If you’re in the market to buy or sell a home, there’s no doubt that you’ve heard about the strong housing market that’s currently underway. But what exactly makes this housing market so strong? In this blog post, we’ll explore two fundamental aspects that highlight the strength of today’s housing market.

1. The Current Mortgage Rate on Existing Mortgages
The first fundamental aspect that highlights the strength of today’s real estate market is current mortgage rates for existing mortgages. According to the Federal Housing Finance Agency (FHFA), more than 80% of existing mortgages have interest rates below 5%, and more than 5% of all mortgages have interest rates below 4%. These mortgage rates are at historically low levels, providing homeowners with affordable mortgage payments they want to keep up with. (see graph below):

Homeowners with lower mortgage rates are likely to do what they can to keep their mortgages, even when faced with the possibility of foreclosure or default on their loans. You understand that finding another house or renting an apartment with a similar mortgage rate is unlikely. That’s why so many homeowners with low mortgage rates can help avoid a 2008-like wave of foreclosures.

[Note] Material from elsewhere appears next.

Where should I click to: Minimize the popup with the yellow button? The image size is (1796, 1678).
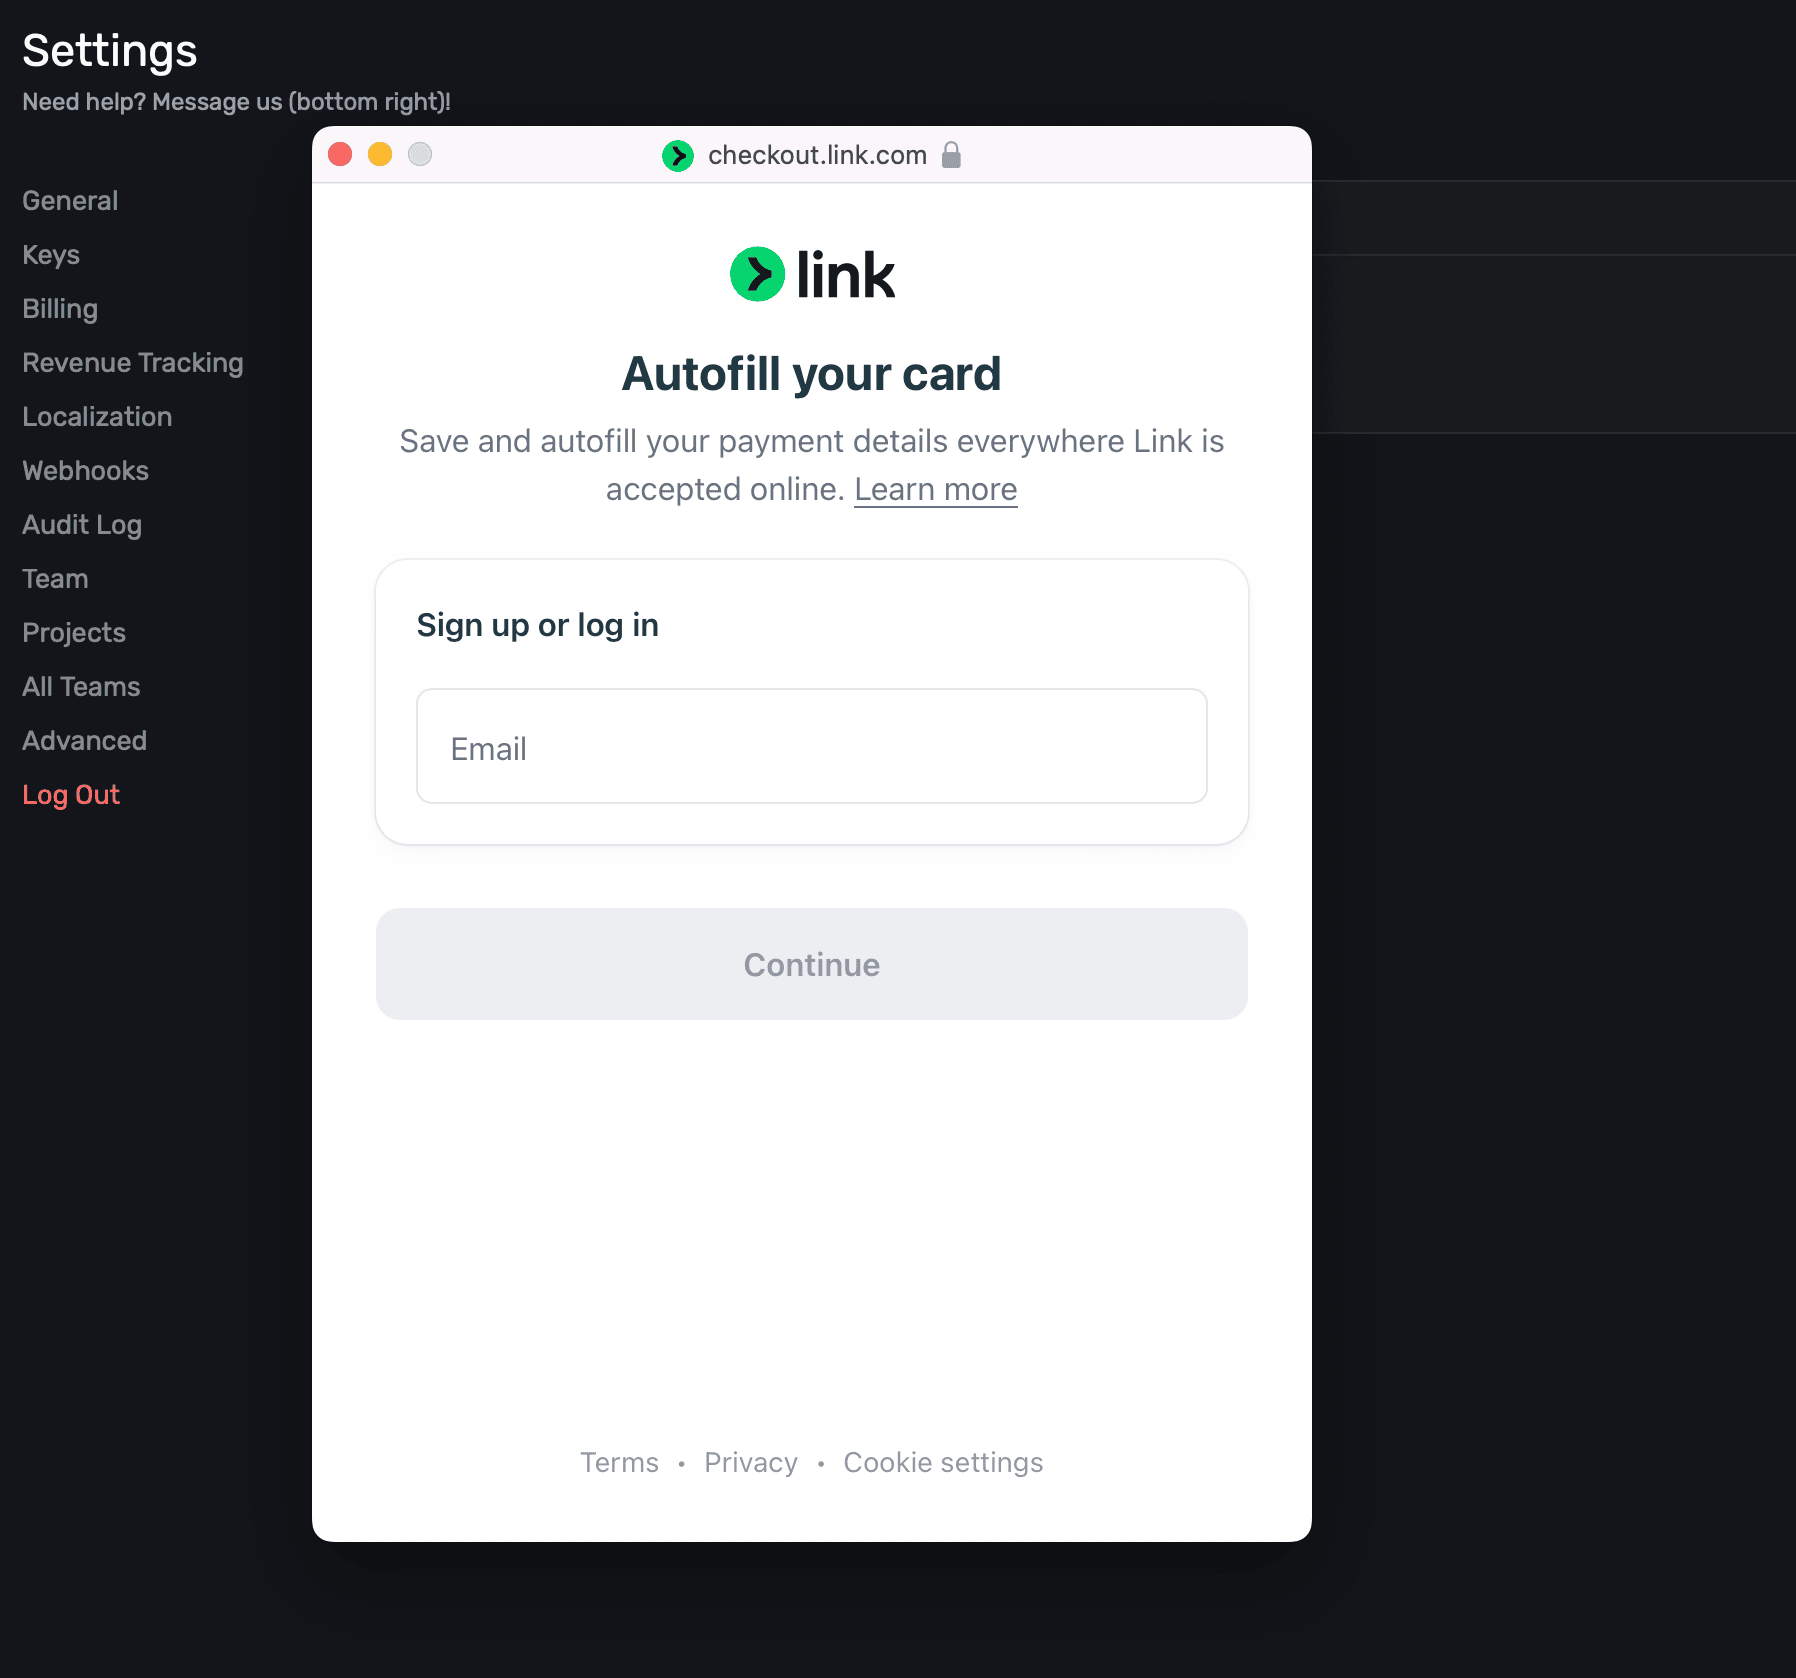tap(380, 154)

The second fundamental aspect underscoring the strength of today’s housing market is the rise in home equity. The housing market crash of 2008 sent many homeowners into negative equity on their mortgages. However, as the housing market recovered, many homeowners saw their home equity increase. Home equity is the difference between what you owe on your mortgage and what your home is selling for in the current market.
Increasing home equity is important because it provides homeowners with a financial buffer that can be used for emergencies or major purchases like a new car, home improvement projects, or children’s schooling. Homeowners with positive equity also have the opportunity to sell their home for a profit if they decide to move to a new location.

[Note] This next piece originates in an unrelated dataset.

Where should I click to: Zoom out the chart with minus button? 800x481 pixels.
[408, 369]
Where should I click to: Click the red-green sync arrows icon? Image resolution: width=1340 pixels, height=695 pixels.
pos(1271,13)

2. The Amount of Homeowner Equity
We must first understand what justice is. Simply put, equity is the difference between your home’s market value and the balance on your mortgage.
According to the Census and ATTOM, approximately 68% of homeowners in the United States have paid off their mortgage or own at least 50% of their home equity. This means these homeowners are considered “equity-rich”. In the event of a financial emergency, such as a job loss or medical emergency, homeowners with significant equity can access that equity by selling their home or by taking out a home equity loan or line of credit. (see chart below):

The importance of homeowner equity becomes even more apparent when we compare this to the housing market crash of 2008. At the time, many homeowners defaulted on their mortgages, meaning they owed more than their homes were worth. That led to a wave of distressed assets hitting the market, further depressing property prices.

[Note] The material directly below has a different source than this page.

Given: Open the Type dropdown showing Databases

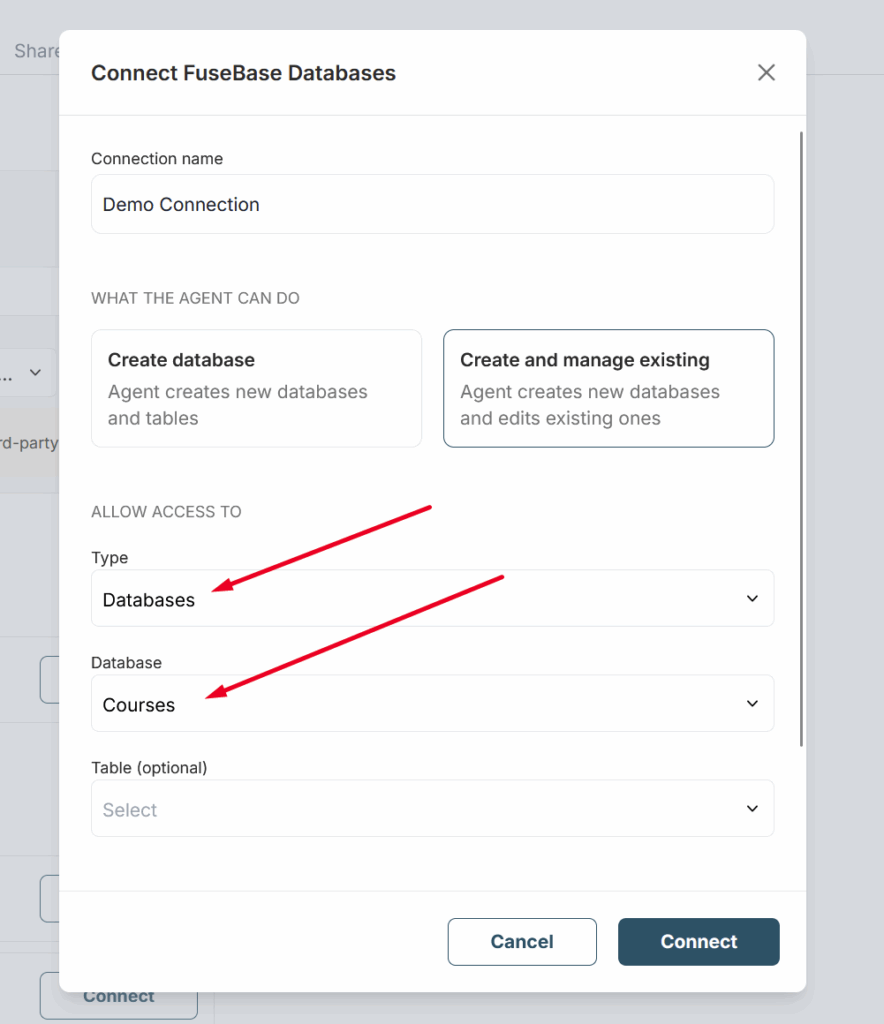Looking at the screenshot, I should tap(432, 598).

However, today’s market is fundamentally different, with homeowners accumulating so much equity over the past few years. This asset provides a safety net that allows homeowners to keep their home even during times of economic hardship. It also acts as a buffer against potential falls in property prices.
Home equity not only benefits individual homeowners, but the entire housing market as well. It creates stability in the market when homeowners have a lot of equity. They are less likely to default on their mortgages, which helps prevent a flood of distressed assets from flooding the market. This in turn helps to stabilize property prices and prevent another housing bubble from forming.
The amount of homeowner equity is a key factor in today’s real estate market. “Equity-rich provides homeowners with financial security and stability while helping to prevent another wave of distressed assets from entering the market. The fact that so many homeowners have amassed substantial assets is a testament to the strength of today’s economy and real estate market. Looking ahead, we can trust that the fundamentals of the real estate market are strong and stable.